## ARBEITSANWEISUNGEN:
a: Beantworten Sie zum Textauszug über Gaupp folgende Fragen:
(i) Wer ist als Autor der Biografie angegeben?
(ii) Wie viele Jahre wirkte Gaupp als Jesuit in Karlsruhe?
(iii) Für wie viele Fachhochschulen der Stadt war er als Studentenpfarrer zuständig?
b: Schreiben Sie aus dem Textauszug über Gaupp den Abschnitt von „Eltern: Vater: Otto“ bis „Josef Dewald (Autor)“ wortgetreu ab.
c: Führen Sie den Textauszug über den Jesuiten Gaupp im Anschluss an seinen letzten Satz fort.

━━ TEXTAUSZUG ━━

Eltern: Vater: Otto (1892-1965), Dr. phil., Altphilologe und Germanist
Mutter: Gisela, geb. Rehm (1892-1966)
Geschwister: 5
GND-ID: GND/121495892

Biografie: Josef Dewald (Autor)
Aus: Baden-Württembergische Biographien 4 (2007), 94-96

Gaupp wirkte 36 Jahre als Jesuit in Karlsruhe. Die Schülerseelsorge war ihm als erstes anvertraut worden, schon nach drei Jahren aber wurde er Studentenpfarrer, zuständig für die katholischen Studierenden an der Universität und an den vier Fachhochschulen der Stadt. Es war die Zeit der Studentenunruhen mit dem Ziel radikaler Veränderungen in allen Lebensbereichen. Gaupp wurde mehr und mehr bewusst, dass der Umbruch es notwendig machte, die jungen Leute nach ihrem Eintritt ins Berufs- und Erwerbsleben weiterhin geistig und geistlich zu begleiten. Ein Fingerzeig war ihm hierbei, dass ehemalige Studentinnen und Studenten, zuvor in der katholischen Hochschulgemeinde mit dabei, hernach wie selbstverständlich der Kirche den Rücken kehrten. Ihn brachte das auf den Gedanken, eine neue und neuartige Einrichtung zu schaffen, einen Ort des freimütigen Dialogs im Sinne des Zweiten Vatikanischen Konzils der frühen 1960er Jahre.

━━━
━━ DATEN ━━

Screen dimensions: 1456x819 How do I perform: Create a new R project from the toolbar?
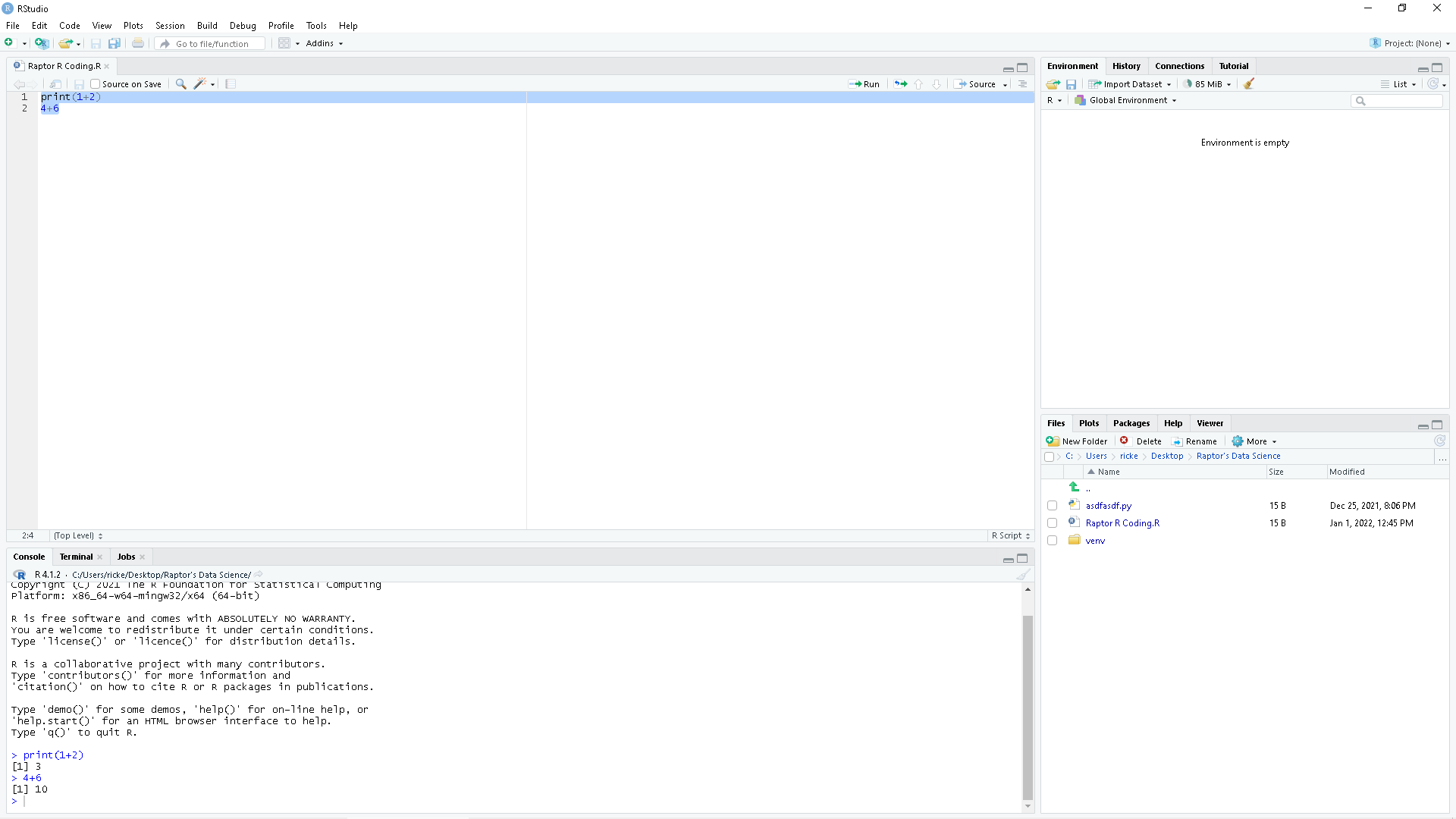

━━━

## LÖSUNGEN:
a:
(i) Josef Dewald
(ii) 36 Jahre
(iii) Für vier

b:
Eltern: Vater: Otto (1892-1965), Dr. phil., Altphilologe und Germanist
Mutter: Gisela, geb. Rehm (1892-1966)
Geschwister: 5
GND-ID: GND/121495892

Biografie: Josef Dewald (Autor)

c:
Mit der katholischen Gesamtkirchengemeinde des Dekanats Karlsruhe und seinem Orden kam Gaupp überein, dem Gedanken die Tat folgen zu lassen. Der neuen Einrichtung gab er mit Bedacht den Namen „Roncalli-Forum“, wusste er sich doch mit Papst Johannes XXIII., Angelo Roncalli, dem Initiator des Konzils, darin einig, dass es wirklich an der Zeit sei, die Fenster der Kirche weit zu öffnen. Er sah in gewisser Hinsicht eine innere Übereinstimmung zwischen dem Aufbegehren der Jugend und dem Reformeifer des 1963 verstorbenen Oberhaupts der kath. Kirche. Gaupp war die ersten zwanzig Jahre und im Grunde bis zu seinem jähen Tod Kopf und Seele des Forums, sein überaus wacher Geist. Er bestritt als Leiter ganz allein das umfangreiche Programm mit mehreren Angeboten, Woche für Woche: Vorträge, Seminare, Meditationen, Exerzitien, Gottesdienste. Seine Hörerinnen und Hörer ließ er jeweils mitberaten, was künftige Themen sein sollten. Es war ihm wichtig, Fragen, die das Leben stellte, aufzugreifen und möglichst kompetent zu beantworten. Ihr Bogen spannte sich von Themen des Glaubens, der Bibel, der Ethik, der Spiritualität, der Sakramente, der Eucharistie, bis zum Verhältnis von Theologie und Philosophie und zum Vergleich der Weltreligionen.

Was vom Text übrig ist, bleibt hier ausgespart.